- **WHAT THE TASK REQUIRES**
Take the line with "Task: Open the 控制台 sidebar menu item" and the rest of the lines after it, to the end of the entries, and restate them exactly.

- **Records from a data source**
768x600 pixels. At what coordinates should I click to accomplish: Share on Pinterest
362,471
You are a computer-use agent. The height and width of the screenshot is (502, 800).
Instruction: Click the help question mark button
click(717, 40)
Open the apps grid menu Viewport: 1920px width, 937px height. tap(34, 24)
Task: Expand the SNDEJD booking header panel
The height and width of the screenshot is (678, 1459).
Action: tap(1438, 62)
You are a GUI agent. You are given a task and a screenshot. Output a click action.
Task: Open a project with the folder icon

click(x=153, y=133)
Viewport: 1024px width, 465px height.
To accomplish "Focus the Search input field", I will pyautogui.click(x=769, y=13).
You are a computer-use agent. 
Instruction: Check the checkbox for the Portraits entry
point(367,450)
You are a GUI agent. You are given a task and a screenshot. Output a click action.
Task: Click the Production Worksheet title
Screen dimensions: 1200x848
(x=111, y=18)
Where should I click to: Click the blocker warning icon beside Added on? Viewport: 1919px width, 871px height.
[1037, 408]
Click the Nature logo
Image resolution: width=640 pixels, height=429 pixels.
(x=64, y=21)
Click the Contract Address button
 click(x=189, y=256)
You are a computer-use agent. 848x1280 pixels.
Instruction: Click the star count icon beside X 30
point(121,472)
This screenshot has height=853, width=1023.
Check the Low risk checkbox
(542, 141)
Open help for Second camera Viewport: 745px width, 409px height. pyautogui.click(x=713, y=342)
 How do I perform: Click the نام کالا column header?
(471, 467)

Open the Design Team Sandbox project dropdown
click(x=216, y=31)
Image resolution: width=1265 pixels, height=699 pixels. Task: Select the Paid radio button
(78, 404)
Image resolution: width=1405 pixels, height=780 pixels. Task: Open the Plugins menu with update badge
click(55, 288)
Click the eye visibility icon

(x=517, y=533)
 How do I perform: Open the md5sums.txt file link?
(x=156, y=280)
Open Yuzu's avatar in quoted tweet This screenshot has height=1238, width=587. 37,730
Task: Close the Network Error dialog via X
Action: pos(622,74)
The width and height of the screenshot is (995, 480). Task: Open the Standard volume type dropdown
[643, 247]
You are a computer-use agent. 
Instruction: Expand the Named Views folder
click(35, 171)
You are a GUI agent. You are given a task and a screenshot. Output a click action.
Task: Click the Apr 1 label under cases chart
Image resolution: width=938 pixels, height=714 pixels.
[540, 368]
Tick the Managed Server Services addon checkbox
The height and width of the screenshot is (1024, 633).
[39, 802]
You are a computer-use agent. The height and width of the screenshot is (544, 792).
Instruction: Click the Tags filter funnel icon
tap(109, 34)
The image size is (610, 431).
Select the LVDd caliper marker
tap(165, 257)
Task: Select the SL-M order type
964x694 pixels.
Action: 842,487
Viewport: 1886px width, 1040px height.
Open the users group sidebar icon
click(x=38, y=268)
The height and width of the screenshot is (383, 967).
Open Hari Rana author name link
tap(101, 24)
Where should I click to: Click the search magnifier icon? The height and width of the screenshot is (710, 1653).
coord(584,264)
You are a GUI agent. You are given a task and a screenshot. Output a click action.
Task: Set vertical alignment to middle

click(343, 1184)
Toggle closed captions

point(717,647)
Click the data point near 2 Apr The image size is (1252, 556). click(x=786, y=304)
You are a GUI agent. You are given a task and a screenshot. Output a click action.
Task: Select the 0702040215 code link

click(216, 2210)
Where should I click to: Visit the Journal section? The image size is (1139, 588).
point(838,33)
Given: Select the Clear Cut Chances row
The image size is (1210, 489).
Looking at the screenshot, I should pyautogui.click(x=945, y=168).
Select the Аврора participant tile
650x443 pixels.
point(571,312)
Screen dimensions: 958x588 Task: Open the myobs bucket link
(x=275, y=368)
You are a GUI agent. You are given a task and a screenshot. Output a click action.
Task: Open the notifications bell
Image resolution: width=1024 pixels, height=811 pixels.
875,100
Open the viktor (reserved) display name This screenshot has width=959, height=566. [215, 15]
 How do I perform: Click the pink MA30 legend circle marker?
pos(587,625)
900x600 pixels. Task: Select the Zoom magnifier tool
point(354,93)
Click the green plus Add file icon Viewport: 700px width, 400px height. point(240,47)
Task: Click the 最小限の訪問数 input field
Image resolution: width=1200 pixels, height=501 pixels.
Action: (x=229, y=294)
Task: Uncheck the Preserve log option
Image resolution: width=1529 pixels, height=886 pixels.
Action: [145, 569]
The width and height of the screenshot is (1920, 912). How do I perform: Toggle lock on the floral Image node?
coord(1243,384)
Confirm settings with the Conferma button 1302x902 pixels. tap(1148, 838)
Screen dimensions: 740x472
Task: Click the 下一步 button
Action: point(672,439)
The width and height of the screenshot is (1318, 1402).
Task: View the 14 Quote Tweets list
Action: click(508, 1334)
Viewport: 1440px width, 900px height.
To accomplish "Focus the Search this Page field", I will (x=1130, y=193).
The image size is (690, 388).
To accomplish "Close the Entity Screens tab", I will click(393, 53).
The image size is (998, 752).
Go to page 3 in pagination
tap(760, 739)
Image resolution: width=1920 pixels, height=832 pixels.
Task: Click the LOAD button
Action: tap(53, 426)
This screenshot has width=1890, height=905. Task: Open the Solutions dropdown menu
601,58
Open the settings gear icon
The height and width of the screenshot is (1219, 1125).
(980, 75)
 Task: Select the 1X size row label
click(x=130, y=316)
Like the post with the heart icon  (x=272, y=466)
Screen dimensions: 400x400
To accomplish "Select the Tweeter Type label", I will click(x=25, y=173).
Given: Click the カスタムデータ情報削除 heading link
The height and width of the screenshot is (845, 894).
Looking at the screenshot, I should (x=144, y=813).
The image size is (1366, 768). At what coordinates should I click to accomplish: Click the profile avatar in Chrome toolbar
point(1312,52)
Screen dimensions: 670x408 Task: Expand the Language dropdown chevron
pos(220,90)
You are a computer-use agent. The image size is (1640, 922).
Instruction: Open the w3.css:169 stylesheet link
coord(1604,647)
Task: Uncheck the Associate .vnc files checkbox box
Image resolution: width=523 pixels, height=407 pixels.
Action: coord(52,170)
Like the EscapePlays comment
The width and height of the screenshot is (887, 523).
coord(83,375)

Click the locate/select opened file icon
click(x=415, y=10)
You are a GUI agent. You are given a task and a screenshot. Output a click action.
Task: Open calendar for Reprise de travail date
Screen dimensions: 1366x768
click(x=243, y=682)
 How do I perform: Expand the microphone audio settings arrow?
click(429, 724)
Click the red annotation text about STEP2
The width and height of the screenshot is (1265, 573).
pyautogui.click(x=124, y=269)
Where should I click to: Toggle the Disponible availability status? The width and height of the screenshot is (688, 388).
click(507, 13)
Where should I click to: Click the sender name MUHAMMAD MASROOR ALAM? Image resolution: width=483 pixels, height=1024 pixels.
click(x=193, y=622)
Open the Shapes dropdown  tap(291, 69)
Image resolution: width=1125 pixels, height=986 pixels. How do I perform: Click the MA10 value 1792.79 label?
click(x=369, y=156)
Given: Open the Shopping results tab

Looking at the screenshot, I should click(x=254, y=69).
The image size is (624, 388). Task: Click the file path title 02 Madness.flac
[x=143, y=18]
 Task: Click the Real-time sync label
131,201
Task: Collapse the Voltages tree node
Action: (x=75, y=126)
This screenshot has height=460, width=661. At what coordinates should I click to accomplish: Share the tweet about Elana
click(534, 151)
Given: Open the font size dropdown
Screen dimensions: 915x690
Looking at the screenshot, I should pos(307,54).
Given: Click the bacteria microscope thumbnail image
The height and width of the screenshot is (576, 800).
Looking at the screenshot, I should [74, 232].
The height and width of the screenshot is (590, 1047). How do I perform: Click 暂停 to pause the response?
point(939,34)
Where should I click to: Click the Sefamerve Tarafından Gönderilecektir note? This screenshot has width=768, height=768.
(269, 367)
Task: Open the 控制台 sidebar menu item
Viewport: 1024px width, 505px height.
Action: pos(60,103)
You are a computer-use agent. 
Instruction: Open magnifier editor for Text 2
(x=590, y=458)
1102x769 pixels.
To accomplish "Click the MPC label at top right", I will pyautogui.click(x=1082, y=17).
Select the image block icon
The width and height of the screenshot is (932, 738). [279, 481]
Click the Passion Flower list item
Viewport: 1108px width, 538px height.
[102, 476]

- **RESPONSE BELOW**
Task: Open the 控制台 sidebar menu item
Viewport: 1024px width, 505px height.
Action: pos(60,103)
You are a computer-use agent. 
Instruction: Open magnifier editor for Text 2
(x=590, y=458)
1102x769 pixels.
To accomplish "Click the MPC label at top right", I will pyautogui.click(x=1082, y=17).
Select the image block icon
The width and height of the screenshot is (932, 738). [279, 481]
Click the Passion Flower list item
Viewport: 1108px width, 538px height.
[102, 476]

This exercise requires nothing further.